Matt Shannon – Fitness and Fighting Blog – Williamsburg VA


Pericles and history
December 17, 2009, 1:14 am
Filed under: History | Tags: , , , , , ,

From the “Funeral Oration” by Pericles

As recorded by Thucydides in the History of the Peloponnesian War

Pericles

For our system of government does not copy the systems of our neighbors: we are a model to them, not they to us. Our constitution is called a democracy, because power rests in the hands not of the few but of the many. Our laws guarantee equal justice for all in their private disputes; and as for the election of public officials, we welcome talent to every arena of achievement, nor do we make our choices on the ground of class but on the grounds of excellence alone. And as we give free play to all in our public life, so we carry the same spirit into our daily relations with one another.

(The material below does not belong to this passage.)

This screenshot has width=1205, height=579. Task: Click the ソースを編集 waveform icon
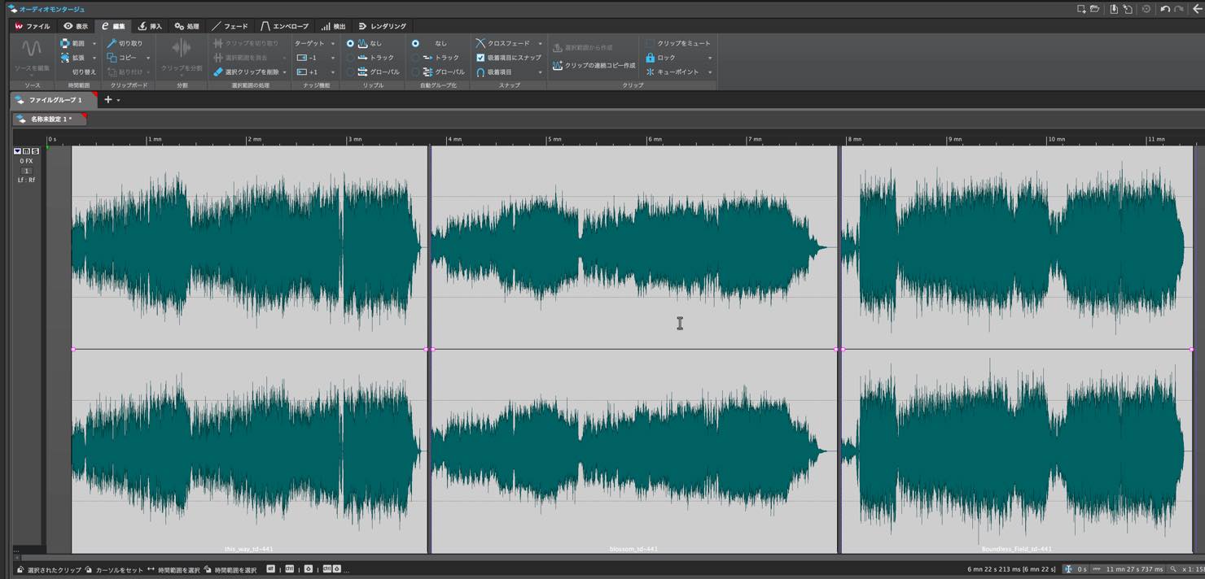[x=32, y=50]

We have no black looks or angry words for our neighbor if he enjoys himself in his own way, and we even abstain from little acts of churlishness1 that, though they do no mortal damage, leave hurt feelings in their wake. Open and tolerant in our private lives, in our public affairs we keep within the law.

We acknowledge the restraint of reverence; we are obedient to those in authority and to the laws, especially to those that give protection to the oppressed and those unwritten laws of the heart whose transgression brings admitted shame. Yet ours is no workaday city only. No other city provides so many recreations for the spirit—contests and sacrifices all the year round, and beauty in our public buildings to cheer the spirit and delight the eye day by day. Moreover, the City is so large and powerful that all the wealth of all the world flows in to her, so that our own Attic products seem no more familiar to us than the fruits of the labors of other nations. . .

We cannot learn without pain. - Aristotle

So too with education. The Spartans toil from early childhood in the laborious pursuit of courage, while we, free to live and wander as we please, march out nonetheless to face the selfsame dangers. Here is the proof of my words: when the Spartans advance into our country, they do not come alone but with all their allies; but when we invade our neighbors we have little difficulty as a rule, even on foreign soil, in defeating men who are fighting for their own homes.

Moreover, no enemy has ever met us in our full strength, for we have our navy to look after at the same time that our soldiers are sent on service to many scattered possessions; but if our enemies chance to encounter some portion of our forces and defeat a few of us, they boast that they have driven back our whole army, or, if they are defeated, that the victors were in full strength.

Molan Lebe

Indeed, if we choose to face danger with an easy mind rather than after rigorous training, and to trust rather in our native manliness than in state-sponsored courage, the advantage lies with us; for we are spared all the tedium of practicing for future hardships, and when we find ourselves among them we are as brave as our plodding rivals. Here as elsewhere, then, the City sets an example that deserves admiration.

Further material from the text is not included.